===== RECORDS SUPPLIED
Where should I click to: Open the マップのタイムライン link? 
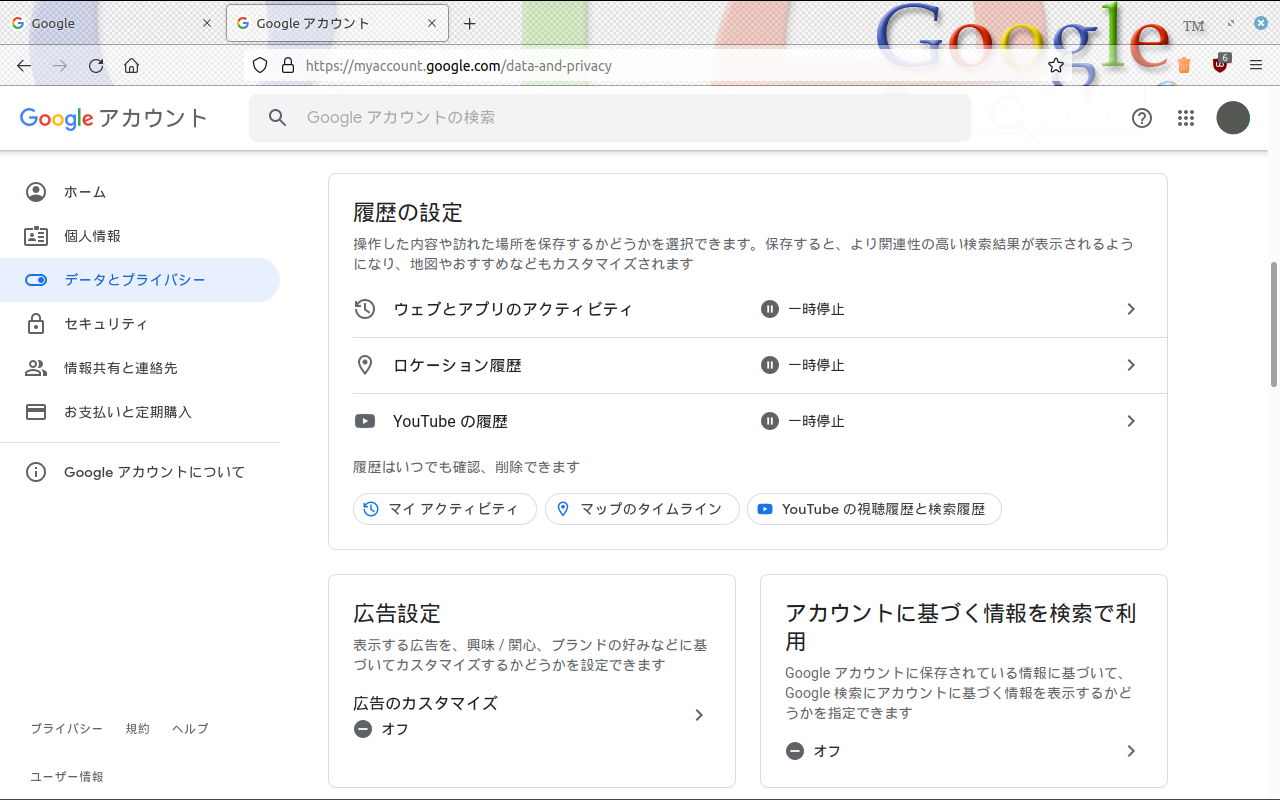point(641,509)
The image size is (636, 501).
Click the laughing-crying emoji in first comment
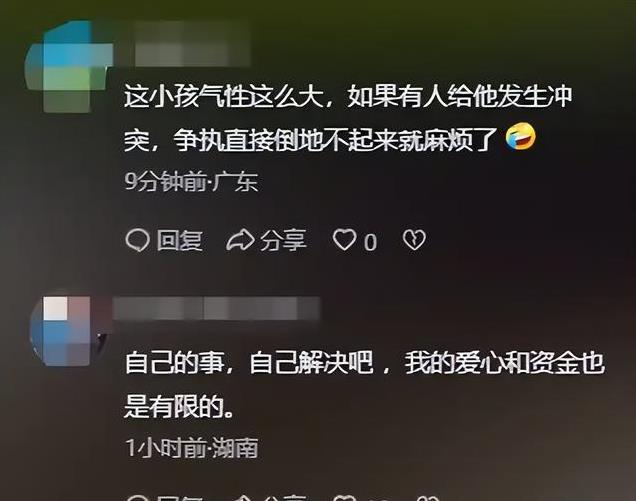[x=520, y=136]
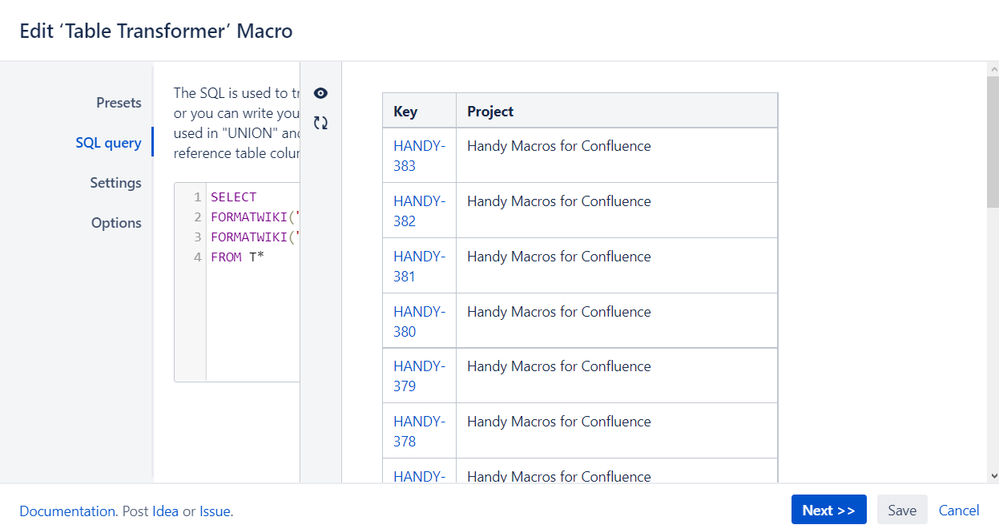Click the Idea link
This screenshot has width=999, height=530.
click(x=165, y=511)
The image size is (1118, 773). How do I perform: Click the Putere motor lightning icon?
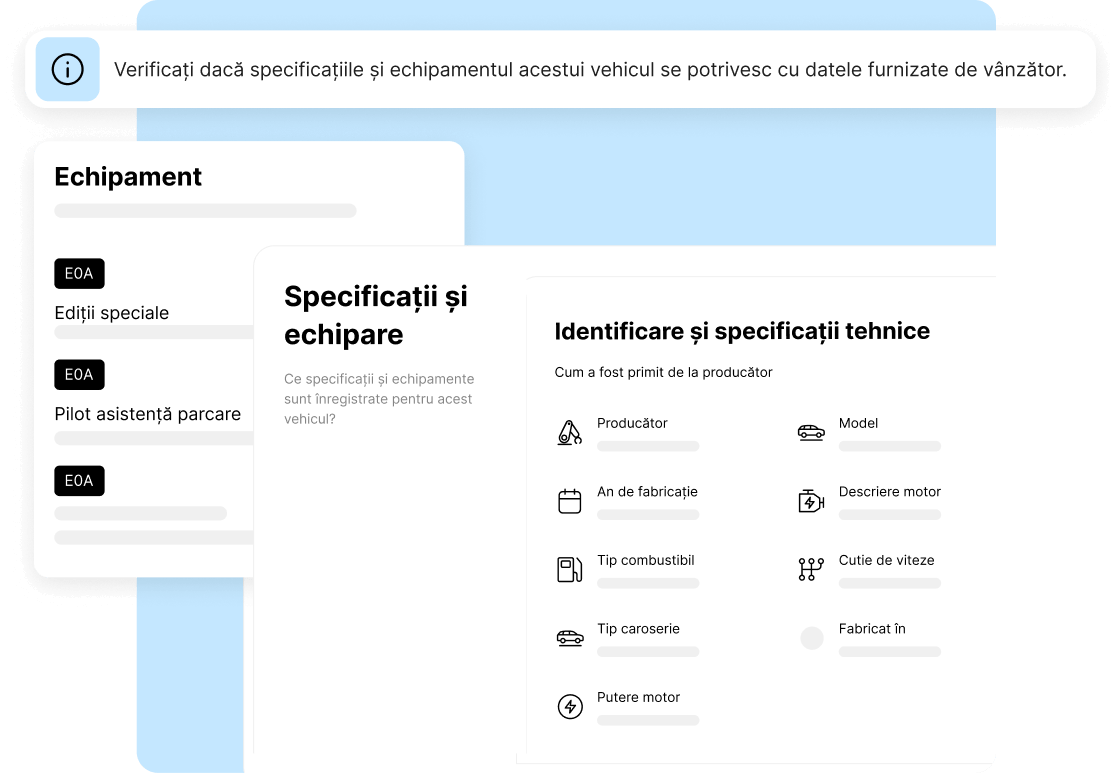[x=569, y=707]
==========
TASK DIRECTIONS:
Print the lines above word for word, leaving out the pictures.

ANSWER TO THE EXERCISE:
Where should I click to: Open the マップのタイムライン link? 
point(641,509)
The image size is (636, 501).
Click the laughing-crying emoji in first comment
[x=520, y=136]
Click the Idea link
This screenshot has width=999, height=530.
click(x=165, y=511)
The image size is (1118, 773). How do I perform: Click the Putere motor lightning icon?
[x=569, y=707]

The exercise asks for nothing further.